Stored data
================================

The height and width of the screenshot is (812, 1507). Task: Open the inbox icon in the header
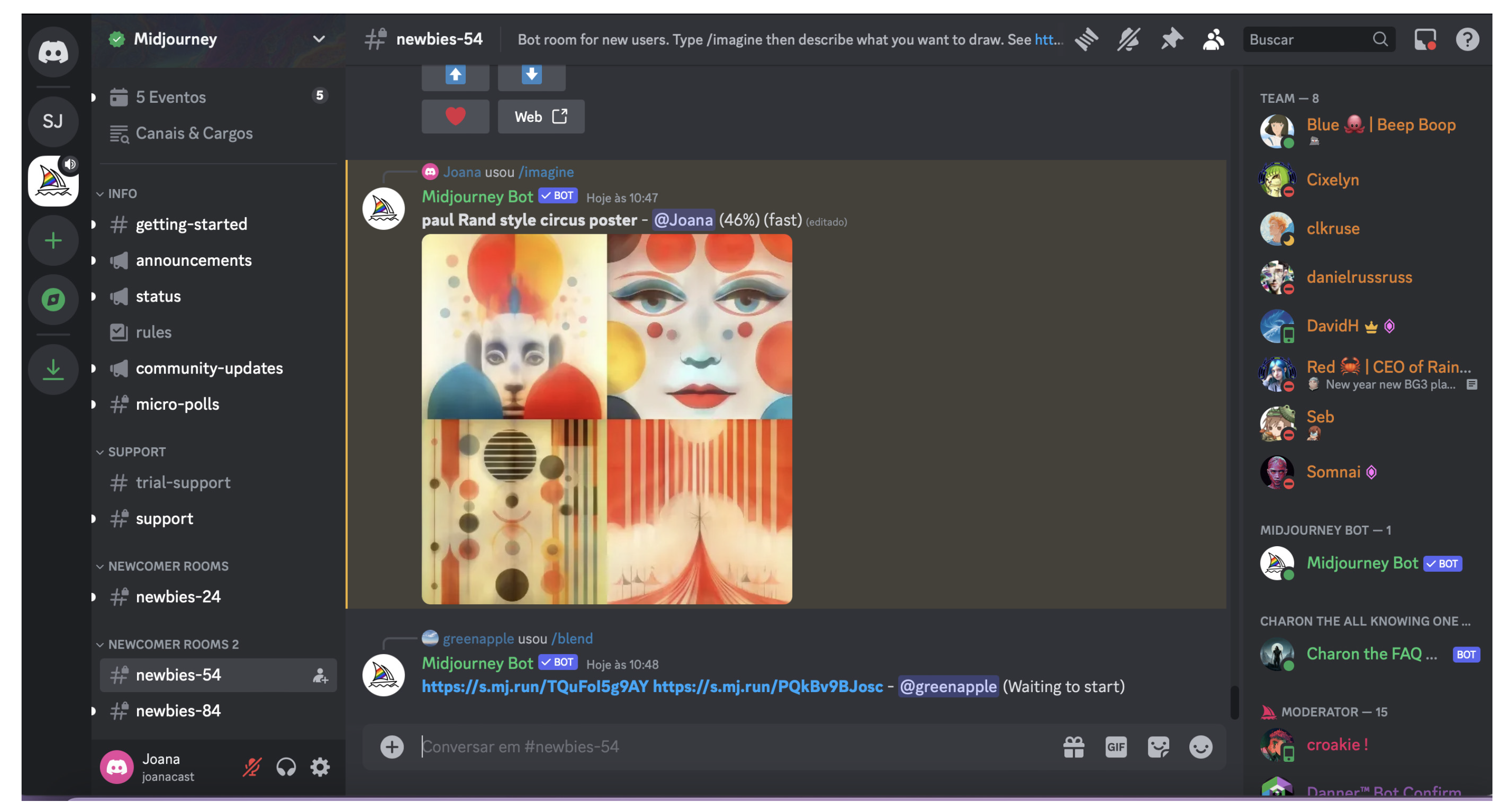(x=1425, y=39)
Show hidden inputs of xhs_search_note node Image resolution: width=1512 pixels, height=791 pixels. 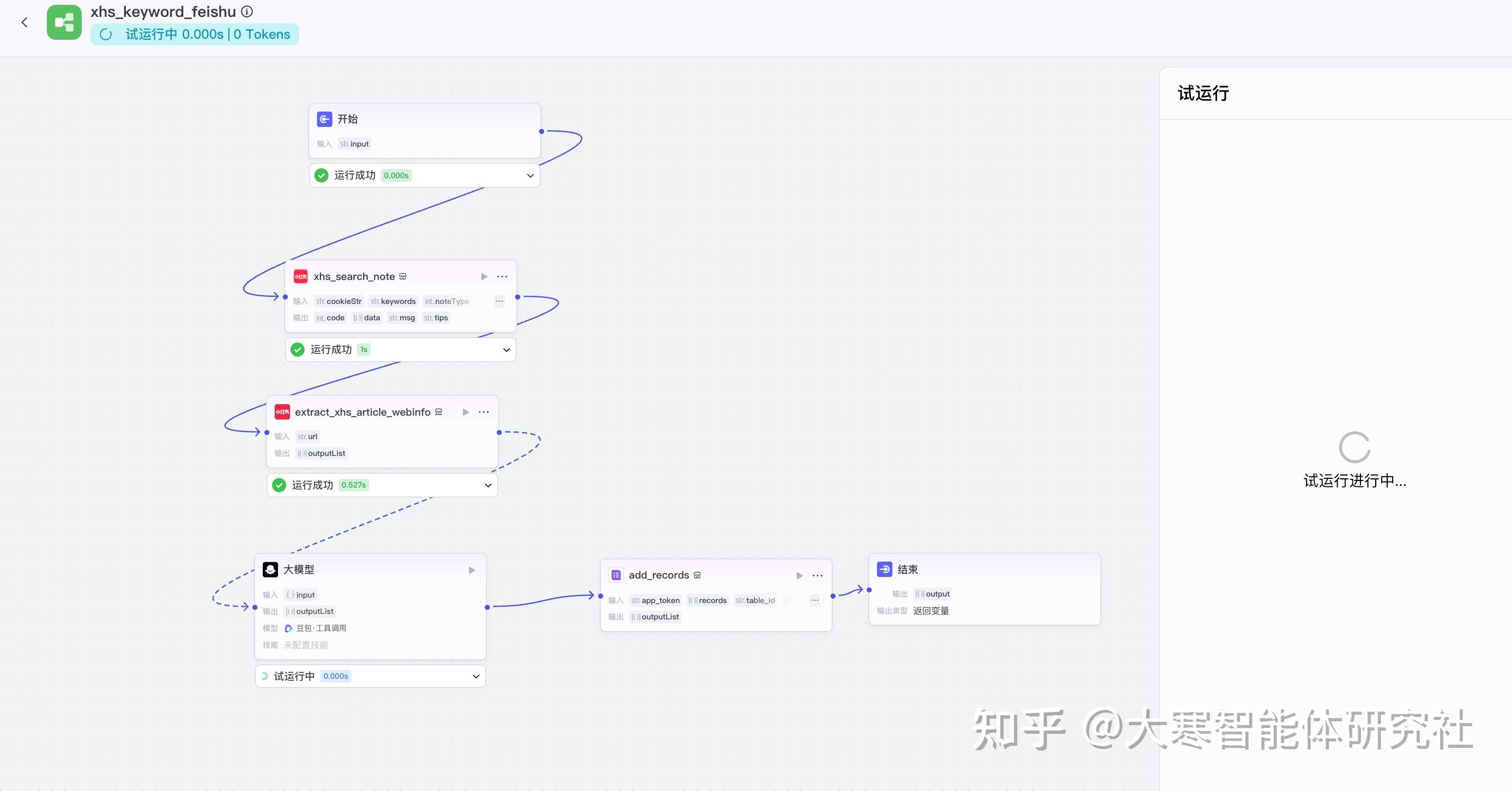[x=499, y=301]
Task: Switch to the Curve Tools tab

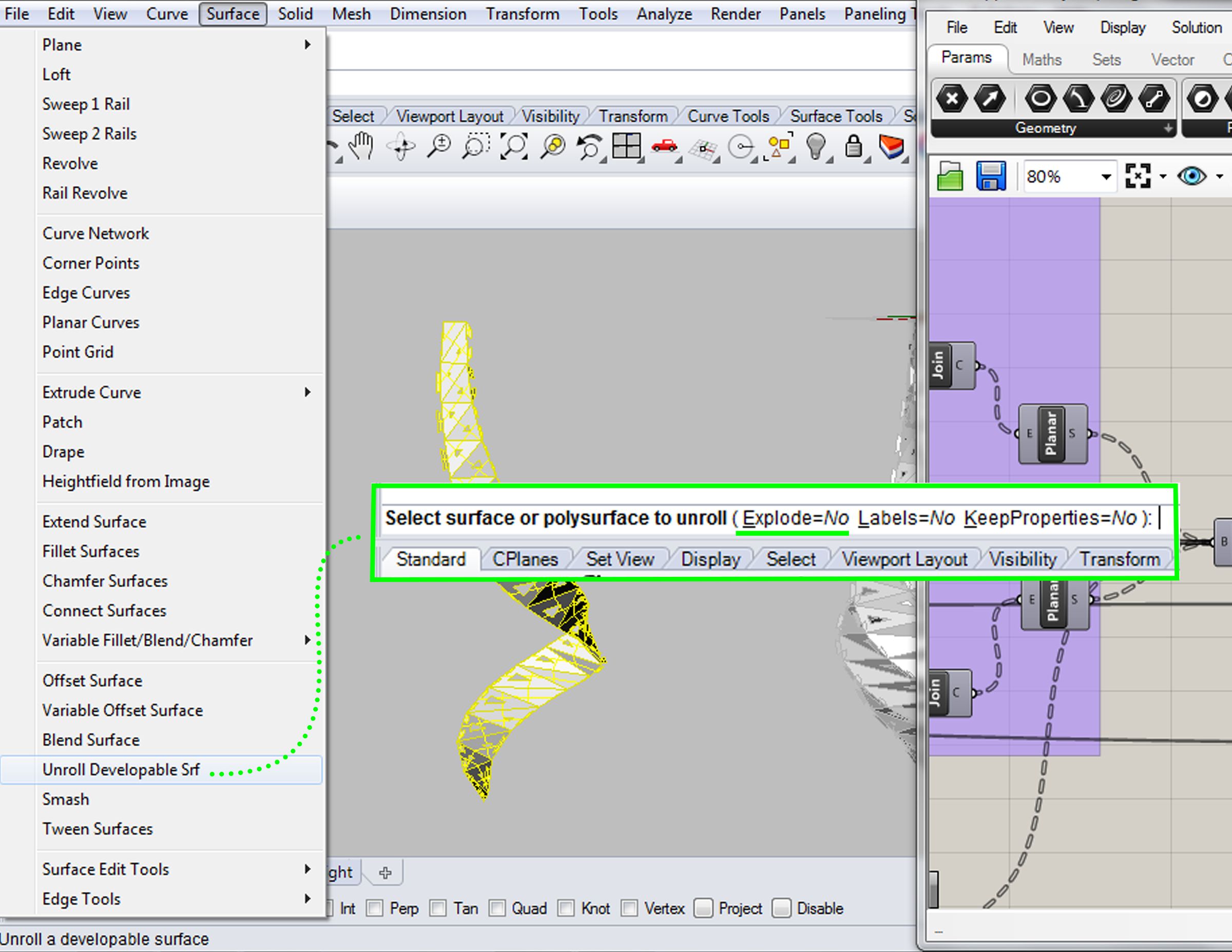Action: coord(728,116)
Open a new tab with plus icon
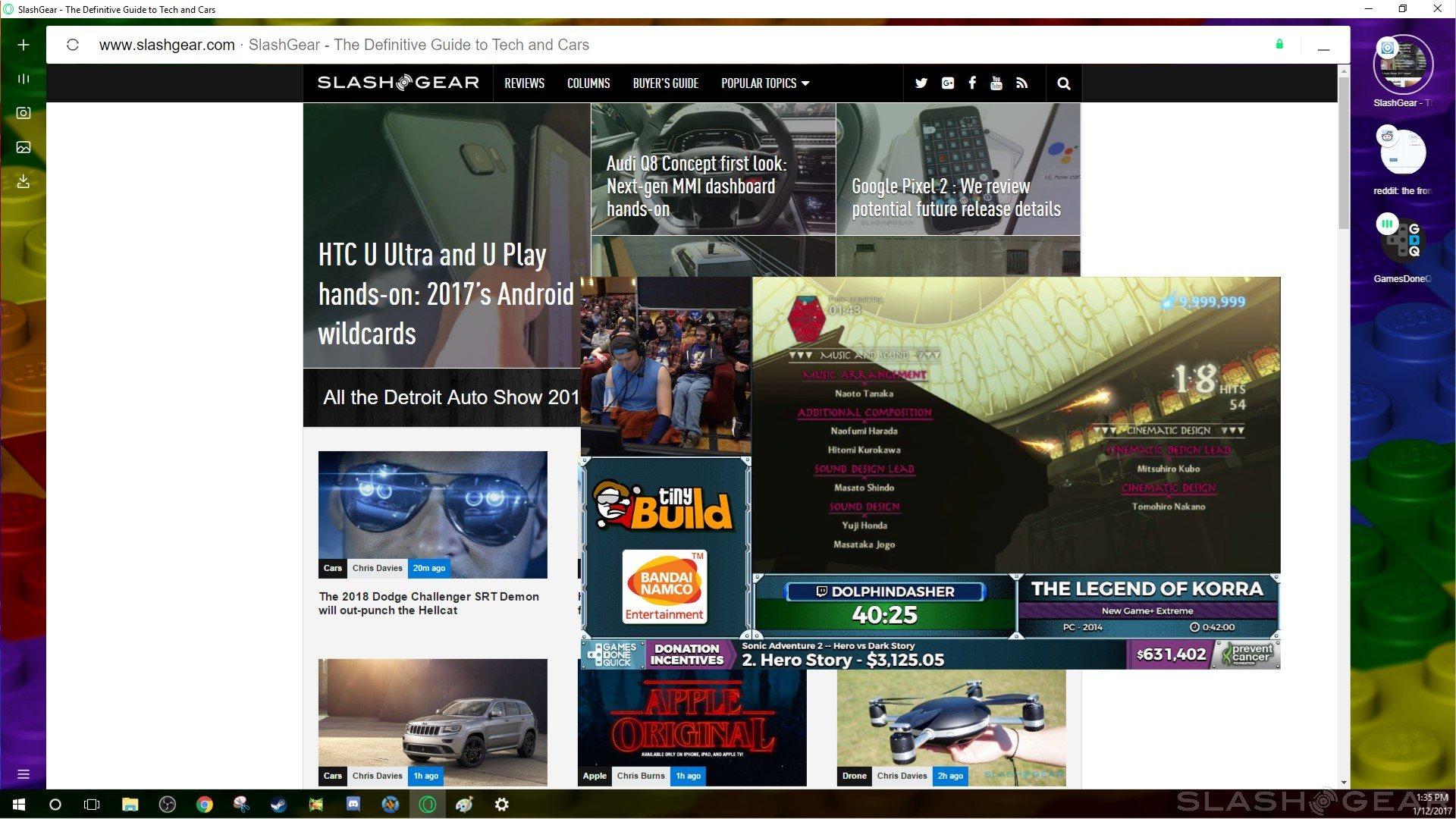Viewport: 1456px width, 819px height. pyautogui.click(x=24, y=45)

================================

EXERCISE PROMPT: Please retype only the lines from the line that holds "Task: Switch to the Curve Tools tab" through the end of the records, exactly as they stand, and drop every picture.

EXERCISE RESPONSE:
Task: Switch to the Curve Tools tab

Action: coord(728,116)
Open a new tab with plus icon
Viewport: 1456px width, 819px height. pyautogui.click(x=24, y=45)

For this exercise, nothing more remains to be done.